Social media is by far and large the most popular and accessible way we consume news, share our opinion, and try to change the world we live in. It can be inspiring to see people get passionate about various causes. On the flip side, it can be overwhelming and seemingly hopeless. We’ve all thought, “if I share this article will anyone read it?” Or, “will changing my profile picture, really help make a difference?” We worry that we will come off as argumentative if we state our opinion, or annoying if we post something more thought provoking than a sports clip or a “take me back to my luxury vacation” photo. What if literally no one likes, shares, or comments on our attempt to stir the newsfeed pot and we just look like an opinionated loser that nobody supports?
That thought process ends now. We should all aim to use social media as a way to make a positive change in the world.
1.The chance of someone else sharing what you post increases by 100% if you actually muster up the courage to share it.
Monkey can’t do if the monkey can’t see. As someone with slightly “against the grain” (pun intended) views on what we should eat as a society (vegan alert), there have been times where I’ve been nervous about posting things my carnivorous friends will scoff at. But if just one person shares my post with their social circle, that makes all the difference. Fun fact: The average American has about 350 friends on Facebook. Assuming there is minimal overlap, that’s a brand spanking new audience of 350+ people who are now exposed (algorithm permitting) to this beaming message of hope or change. Gotta love multiplication.
2. Awareness is the first step to becoming passionate about an issue.

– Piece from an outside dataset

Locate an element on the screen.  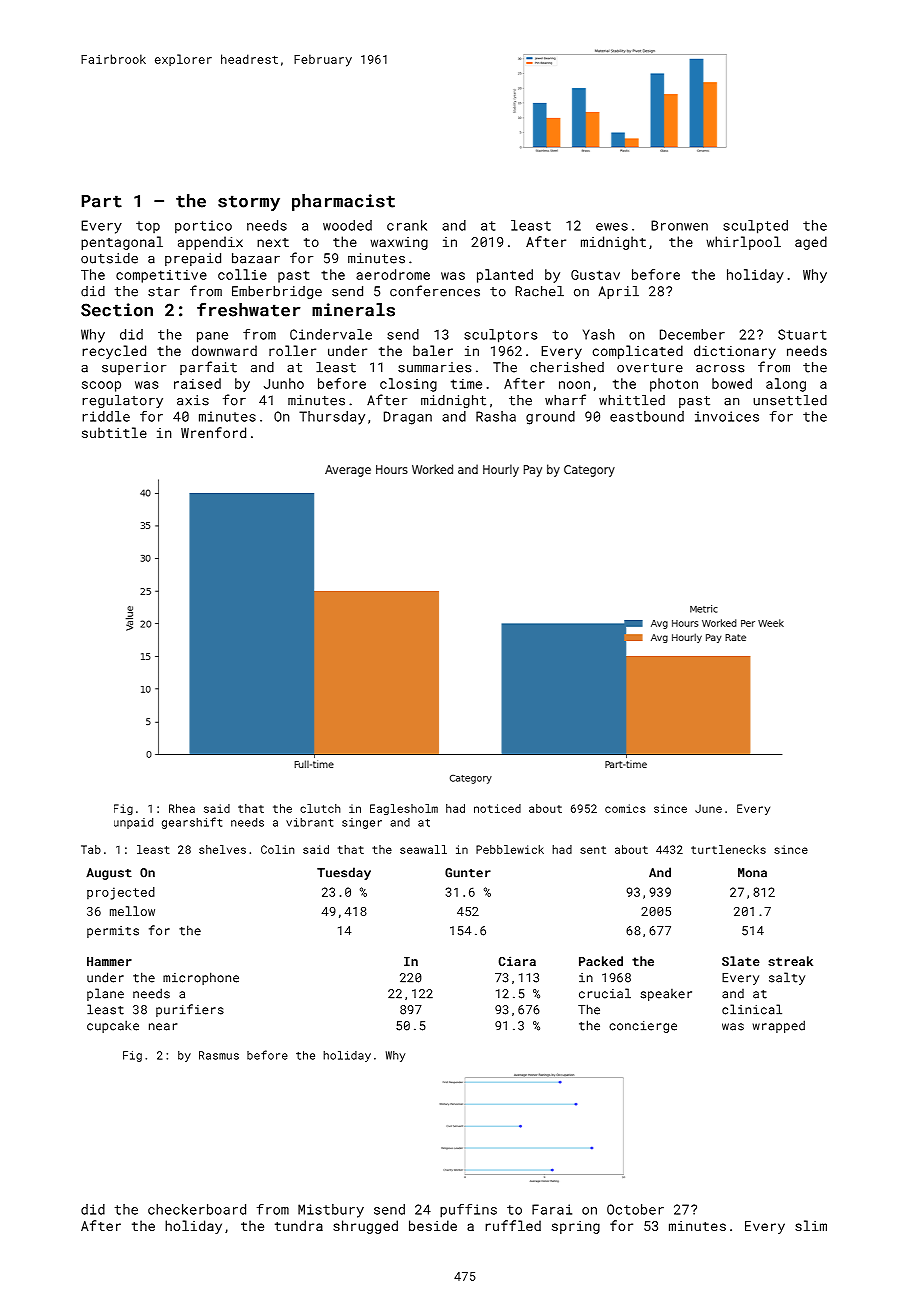
spring is located at coordinates (576, 1227).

This calls for a case study. Let’s take the great Ice Bucket Challenge of 2014. So cold, much water. People got fired up about little stunt, and rightfully so. There will always be situations where people participate in things on social media for sheer attention or acceptance. But I’ll tell you what. After that, awareness for ALS was higher than it was before. And people donated. It is physically impossible to care about something if you haven’t experienced or heard of it before. Nothing says “awareness” like the ice-cold reality of brain freeze.
3. Debate is how we work out our differences and find common ground.
Now, if you have 350+ friends on Facebook, odds are you will have some differences when it comes to morals or political beliefs. One of the best parts about human relationships is that, despite growing up in different places and having different life experiences, we can come together and learn things from each other. But because we are so different, we don’t always agree. And then we argue; because we believe our views to be true and don’t want our friends to walk around thinking something that is just plain wrong, bless their little heart. Here is the good news about debating on social media: these people are actually your friends, family, and/or co-workers. They care what you have to say. They may not agree, but they will still listen and be more open to new ideas simply because it is coming from a known source.
4. Opinions can be silent, but deadly.
We’ve all had that moment where we see an article in our newsfeed, read it, take it all in, and for whatever reason do not leave any evidence or acknowledgement to the owner of said post. Now, this could have happened for a number of reasons. We could see it first thing in the morning and simply forget to comment. We could be embarrassed to show support. We could not want our ex to think we are stalking their page, much less agreeing with anything they have to say. However, we can still have our opinions about that video we just watched on water conservation, for example. And then we can turn those opinions into actions. Because really, who know a single almond took that many gallons of water to produce?
So what have you got to lose? Get out there and share.